Personal information
- Full name: Omar Arnulfo Rosas Salomón
- Date of birth: 6 August 1993 (age 32)
- Place of birth: Culiacán, Mexico
- Height: 1.86 m (6 ft 1 in)
- Position: Forward

Senior career*
- Years: Team / Apps / (Gls)
- 2013: Orizaba II
- 2013–2018: Veracruz / 1 / (0)
- 2015: → Orizaba (loan)
- 2016: → Chapulineros (loan)
- 2016: → Soledad (loan)
- 2017: → AEM (loan)
- 2017: → Cruz Azul Hidalgo (loan)
- 2021–2022: Real España / 51 / (12)
- 2022: FAS / 1 / (2)
- 2022: Morelia / 1 / (0)
- 2023: Platense / 11 / (2)
- 2024–2025: UAT / 17 / (4)

= Omar Rosas =

Mexican footballer (born 1993)

Omar Arnulfo Rosas Salomón (born 6 August 1993) is a Mexican professional footballer who plays as a forward.

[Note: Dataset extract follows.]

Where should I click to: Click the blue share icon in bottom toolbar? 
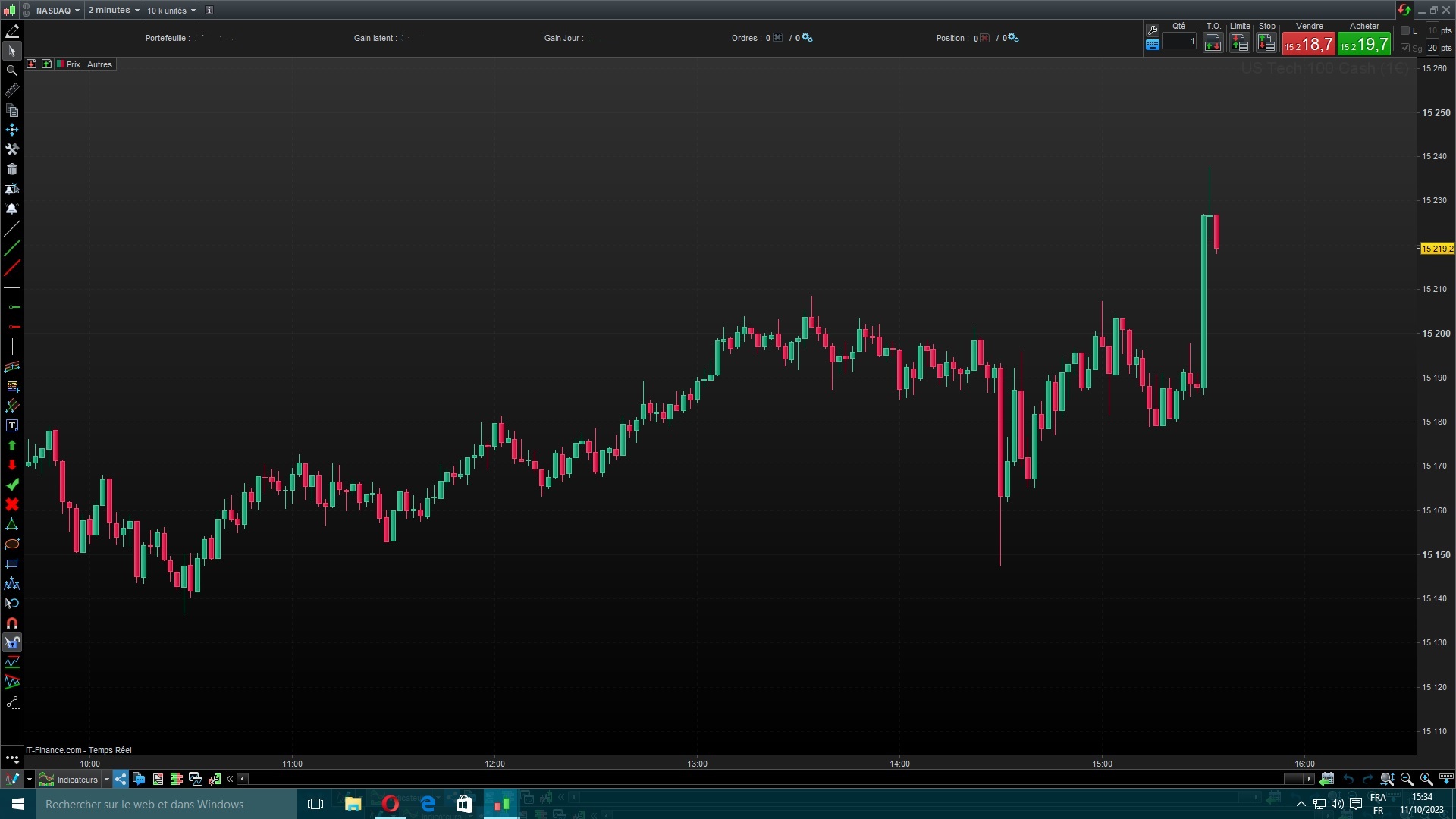point(121,779)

Rosas broke into the Tiburones Rojos de Veracruz first team in 2014, playing in Liga MX and Copa MX matches.

On 14 October 2020 he scored the first goal in Liga de Balompié Mexicano history, an alternative football league sanctioned by the CONIFA, helping San José to a 1–0 victory over Morelos in the league's first-ever match.

He signed with Honduran club Real España in January 2021.